• Exercise description:
What follows is a set of entries; retype all of them exactly.

Records from a data collection
==*==

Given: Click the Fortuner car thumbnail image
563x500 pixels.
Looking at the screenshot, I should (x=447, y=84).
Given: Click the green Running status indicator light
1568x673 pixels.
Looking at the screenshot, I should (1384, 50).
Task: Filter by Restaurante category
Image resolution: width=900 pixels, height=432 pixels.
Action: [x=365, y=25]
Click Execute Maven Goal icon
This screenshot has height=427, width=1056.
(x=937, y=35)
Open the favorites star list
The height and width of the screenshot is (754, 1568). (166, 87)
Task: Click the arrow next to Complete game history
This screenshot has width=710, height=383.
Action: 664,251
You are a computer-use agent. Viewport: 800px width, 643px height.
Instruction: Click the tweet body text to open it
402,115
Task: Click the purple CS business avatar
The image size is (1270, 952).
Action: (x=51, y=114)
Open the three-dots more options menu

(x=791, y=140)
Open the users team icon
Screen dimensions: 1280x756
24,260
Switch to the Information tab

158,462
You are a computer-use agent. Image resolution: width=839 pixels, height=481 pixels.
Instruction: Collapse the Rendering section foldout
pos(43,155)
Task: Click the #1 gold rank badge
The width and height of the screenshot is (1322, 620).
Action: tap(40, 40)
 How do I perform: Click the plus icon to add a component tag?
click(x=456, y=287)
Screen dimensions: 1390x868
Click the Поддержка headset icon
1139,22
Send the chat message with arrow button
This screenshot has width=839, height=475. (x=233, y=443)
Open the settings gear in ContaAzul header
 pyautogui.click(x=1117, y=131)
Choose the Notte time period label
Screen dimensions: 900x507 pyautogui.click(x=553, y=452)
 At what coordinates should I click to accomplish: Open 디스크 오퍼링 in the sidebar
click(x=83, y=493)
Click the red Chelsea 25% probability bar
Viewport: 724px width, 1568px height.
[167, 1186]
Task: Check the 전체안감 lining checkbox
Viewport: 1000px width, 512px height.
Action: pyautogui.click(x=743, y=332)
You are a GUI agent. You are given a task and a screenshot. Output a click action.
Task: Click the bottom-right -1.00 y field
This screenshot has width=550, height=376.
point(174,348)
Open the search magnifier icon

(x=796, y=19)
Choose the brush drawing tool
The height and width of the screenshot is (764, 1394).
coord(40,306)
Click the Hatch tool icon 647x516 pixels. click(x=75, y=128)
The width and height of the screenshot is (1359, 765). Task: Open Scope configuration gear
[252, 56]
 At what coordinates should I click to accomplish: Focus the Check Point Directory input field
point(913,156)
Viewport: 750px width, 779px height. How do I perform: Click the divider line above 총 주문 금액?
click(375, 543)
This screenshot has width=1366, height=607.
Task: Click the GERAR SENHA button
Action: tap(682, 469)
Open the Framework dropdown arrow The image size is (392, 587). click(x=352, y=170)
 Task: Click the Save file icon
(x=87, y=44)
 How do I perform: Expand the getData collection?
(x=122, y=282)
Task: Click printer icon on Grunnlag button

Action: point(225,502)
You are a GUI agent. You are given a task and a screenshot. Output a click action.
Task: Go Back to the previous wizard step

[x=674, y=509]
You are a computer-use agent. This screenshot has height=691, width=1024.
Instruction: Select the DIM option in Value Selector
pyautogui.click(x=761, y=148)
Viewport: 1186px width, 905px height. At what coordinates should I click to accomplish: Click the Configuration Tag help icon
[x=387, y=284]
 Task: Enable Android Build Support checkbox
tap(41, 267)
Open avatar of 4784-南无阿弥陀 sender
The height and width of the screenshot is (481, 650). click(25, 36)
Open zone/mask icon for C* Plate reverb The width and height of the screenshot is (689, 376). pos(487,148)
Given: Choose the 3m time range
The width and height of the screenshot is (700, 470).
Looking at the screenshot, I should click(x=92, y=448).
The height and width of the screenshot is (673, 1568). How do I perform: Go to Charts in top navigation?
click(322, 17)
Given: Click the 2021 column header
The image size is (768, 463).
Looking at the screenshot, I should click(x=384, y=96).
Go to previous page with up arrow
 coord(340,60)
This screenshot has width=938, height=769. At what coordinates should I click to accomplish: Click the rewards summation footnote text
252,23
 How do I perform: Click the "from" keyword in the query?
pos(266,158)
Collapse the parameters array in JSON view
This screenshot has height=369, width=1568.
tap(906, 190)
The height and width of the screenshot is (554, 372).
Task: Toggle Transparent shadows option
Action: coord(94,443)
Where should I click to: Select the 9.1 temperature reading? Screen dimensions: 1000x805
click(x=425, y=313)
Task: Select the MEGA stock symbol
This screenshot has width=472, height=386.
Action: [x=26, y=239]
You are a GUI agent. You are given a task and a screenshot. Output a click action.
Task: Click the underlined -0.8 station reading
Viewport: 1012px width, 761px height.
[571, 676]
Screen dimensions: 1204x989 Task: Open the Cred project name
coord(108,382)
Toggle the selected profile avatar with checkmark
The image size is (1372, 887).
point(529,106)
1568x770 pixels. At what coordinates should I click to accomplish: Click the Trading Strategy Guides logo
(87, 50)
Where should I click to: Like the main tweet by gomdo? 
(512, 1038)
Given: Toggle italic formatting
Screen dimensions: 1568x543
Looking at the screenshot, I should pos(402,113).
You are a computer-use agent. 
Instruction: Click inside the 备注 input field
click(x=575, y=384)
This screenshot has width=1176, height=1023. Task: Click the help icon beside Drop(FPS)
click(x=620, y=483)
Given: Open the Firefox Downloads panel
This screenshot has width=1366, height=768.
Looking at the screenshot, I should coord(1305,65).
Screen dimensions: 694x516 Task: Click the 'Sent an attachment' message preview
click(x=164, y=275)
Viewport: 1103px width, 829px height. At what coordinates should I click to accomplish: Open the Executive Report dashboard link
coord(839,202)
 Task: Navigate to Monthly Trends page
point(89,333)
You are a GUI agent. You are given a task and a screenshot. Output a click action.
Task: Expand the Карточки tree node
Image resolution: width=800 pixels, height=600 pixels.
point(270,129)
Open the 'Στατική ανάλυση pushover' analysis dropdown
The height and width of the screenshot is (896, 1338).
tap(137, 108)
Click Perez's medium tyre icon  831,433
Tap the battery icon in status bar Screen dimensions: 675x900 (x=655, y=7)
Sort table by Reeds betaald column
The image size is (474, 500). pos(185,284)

==*==

• Expected output:
Given: Click the Fortuner car thumbnail image
563x500 pixels.
Looking at the screenshot, I should (x=447, y=84).
Given: Click the green Running status indicator light
1568x673 pixels.
Looking at the screenshot, I should (1384, 50).
Task: Filter by Restaurante category
Image resolution: width=900 pixels, height=432 pixels.
Action: [x=365, y=25]
Click Execute Maven Goal icon
This screenshot has height=427, width=1056.
(x=937, y=35)
Open the favorites star list
The height and width of the screenshot is (754, 1568). (166, 87)
Task: Click the arrow next to Complete game history
This screenshot has width=710, height=383.
Action: 664,251
You are a computer-use agent. Viewport: 800px width, 643px height.
Instruction: Click the tweet body text to open it
402,115
Task: Click the purple CS business avatar
The image size is (1270, 952).
Action: (x=51, y=114)
Open the three-dots more options menu

(x=791, y=140)
Open the users team icon
Screen dimensions: 1280x756
24,260
Switch to the Information tab

158,462
You are a computer-use agent. Image resolution: width=839 pixels, height=481 pixels.
Instruction: Collapse the Rendering section foldout
pos(43,155)
Task: Click the #1 gold rank badge
The width and height of the screenshot is (1322, 620).
Action: tap(40, 40)
 How do I perform: Click the plus icon to add a component tag?
click(x=456, y=287)
Screen dimensions: 1390x868
Click the Поддержка headset icon
1139,22
Send the chat message with arrow button
This screenshot has width=839, height=475. (x=233, y=443)
Open the settings gear in ContaAzul header
 pyautogui.click(x=1117, y=131)
Choose the Notte time period label
Screen dimensions: 900x507 pyautogui.click(x=553, y=452)
 At what coordinates should I click to accomplish: Open 디스크 오퍼링 in the sidebar
click(x=83, y=493)
Click the red Chelsea 25% probability bar
Viewport: 724px width, 1568px height.
[167, 1186]
Task: Check the 전체안감 lining checkbox
Viewport: 1000px width, 512px height.
Action: pyautogui.click(x=743, y=332)
You are a GUI agent. You are given a task and a screenshot. Output a click action.
Task: Click the bottom-right -1.00 y field
This screenshot has width=550, height=376.
point(174,348)
Open the search magnifier icon

(x=796, y=19)
Choose the brush drawing tool
The height and width of the screenshot is (764, 1394).
coord(40,306)
Click the Hatch tool icon 647x516 pixels. click(x=75, y=128)
The width and height of the screenshot is (1359, 765). Task: Open Scope configuration gear
[252, 56]
 At what coordinates should I click to accomplish: Focus the Check Point Directory input field
point(913,156)
Viewport: 750px width, 779px height. How do I perform: Click the divider line above 총 주문 금액?
click(375, 543)
This screenshot has width=1366, height=607.
Task: Click the GERAR SENHA button
Action: tap(682, 469)
Open the Framework dropdown arrow The image size is (392, 587). click(x=352, y=170)
 Task: Click the Save file icon
(x=87, y=44)
 How do I perform: Expand the getData collection?
(x=122, y=282)
Task: Click printer icon on Grunnlag button

Action: point(225,502)
You are a GUI agent. You are given a task and a screenshot. Output a click action.
Task: Go Back to the previous wizard step

[x=674, y=509]
You are a computer-use agent. This screenshot has height=691, width=1024.
Instruction: Select the DIM option in Value Selector
pyautogui.click(x=761, y=148)
Viewport: 1186px width, 905px height. At what coordinates should I click to accomplish: Click the Configuration Tag help icon
[x=387, y=284]
 Task: Enable Android Build Support checkbox
tap(41, 267)
Open avatar of 4784-南无阿弥陀 sender
The height and width of the screenshot is (481, 650). click(25, 36)
Open zone/mask icon for C* Plate reverb The width and height of the screenshot is (689, 376). pos(487,148)
Given: Choose the 3m time range
The width and height of the screenshot is (700, 470).
Looking at the screenshot, I should click(x=92, y=448).
The height and width of the screenshot is (673, 1568). How do I perform: Go to Charts in top navigation?
click(322, 17)
Given: Click the 2021 column header
The image size is (768, 463).
Looking at the screenshot, I should click(x=384, y=96).
Go to previous page with up arrow
 coord(340,60)
This screenshot has width=938, height=769. At what coordinates should I click to accomplish: Click the rewards summation footnote text
252,23
 How do I perform: Click the "from" keyword in the query?
pos(266,158)
Collapse the parameters array in JSON view
This screenshot has height=369, width=1568.
tap(906, 190)
The height and width of the screenshot is (554, 372).
Task: Toggle Transparent shadows option
Action: coord(94,443)
Where should I click to: Select the 9.1 temperature reading? Screen dimensions: 1000x805
click(x=425, y=313)
Task: Select the MEGA stock symbol
This screenshot has width=472, height=386.
Action: [x=26, y=239]
You are a GUI agent. You are given a task and a screenshot. Output a click action.
Task: Click the underlined -0.8 station reading
Viewport: 1012px width, 761px height.
[571, 676]
Screen dimensions: 1204x989 Task: Open the Cred project name
coord(108,382)
Toggle the selected profile avatar with checkmark
The image size is (1372, 887).
point(529,106)
1568x770 pixels. At what coordinates should I click to accomplish: Click the Trading Strategy Guides logo
(87, 50)
Where should I click to: Like the main tweet by gomdo? 
(512, 1038)
Given: Toggle italic formatting
Screen dimensions: 1568x543
Looking at the screenshot, I should pos(402,113).
You are a computer-use agent. 
Instruction: Click inside the 备注 input field
click(x=575, y=384)
This screenshot has width=1176, height=1023. Task: Click the help icon beside Drop(FPS)
click(x=620, y=483)
Given: Open the Firefox Downloads panel
This screenshot has width=1366, height=768.
Looking at the screenshot, I should coord(1305,65).
Screen dimensions: 694x516 Task: Click the 'Sent an attachment' message preview
click(x=164, y=275)
Viewport: 1103px width, 829px height. At what coordinates should I click to accomplish: Open the Executive Report dashboard link
coord(839,202)
 Task: Navigate to Monthly Trends page
point(89,333)
You are a GUI agent. You are given a task and a screenshot. Output a click action.
Task: Expand the Карточки tree node
Image resolution: width=800 pixels, height=600 pixels.
point(270,129)
Open the 'Στατική ανάλυση pushover' analysis dropdown
The height and width of the screenshot is (896, 1338).
tap(137, 108)
Click Perez's medium tyre icon  831,433
Tap the battery icon in status bar Screen dimensions: 675x900 (x=655, y=7)
Sort table by Reeds betaald column
The image size is (474, 500). pos(185,284)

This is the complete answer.